■ **Try it**
Write out an exact copy of the line containing "This screenshot has height=473, width=555." and all lines that follow it in the data below, leaving out pictures.

■ **Provided records**
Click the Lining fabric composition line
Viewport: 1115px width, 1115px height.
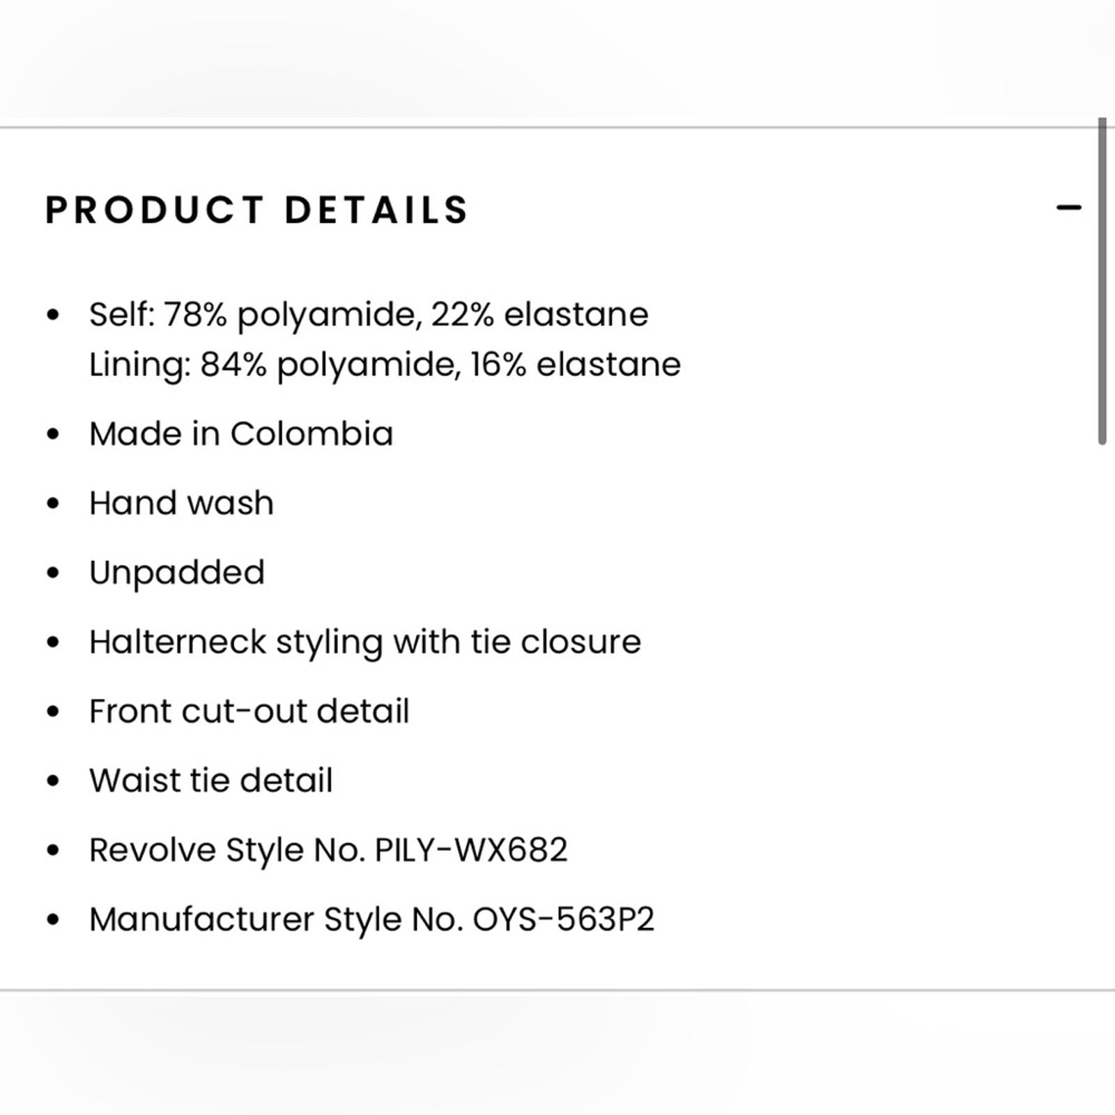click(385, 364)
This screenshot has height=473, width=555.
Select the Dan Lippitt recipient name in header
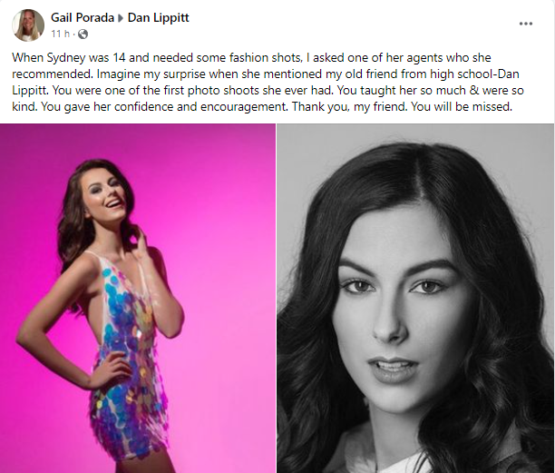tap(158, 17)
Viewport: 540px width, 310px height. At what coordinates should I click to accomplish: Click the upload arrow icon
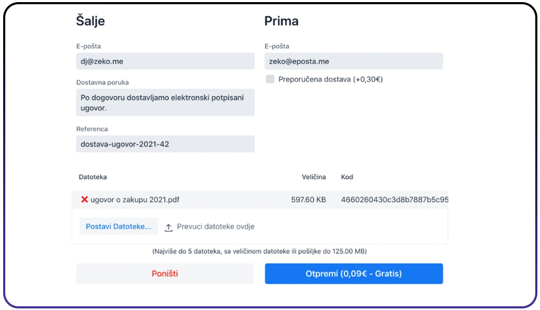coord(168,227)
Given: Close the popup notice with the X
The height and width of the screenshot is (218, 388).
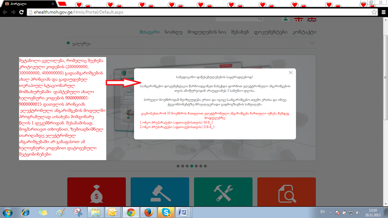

■ **Finished exercise**
This screenshot has height=473, width=555.
Select the Dan Lippitt recipient name in header
tap(158, 17)
Viewport: 540px width, 310px height. At what coordinates should I click to accomplish: Click the upload arrow icon
coord(168,227)
Given: Close the popup notice with the X
The height and width of the screenshot is (218, 388).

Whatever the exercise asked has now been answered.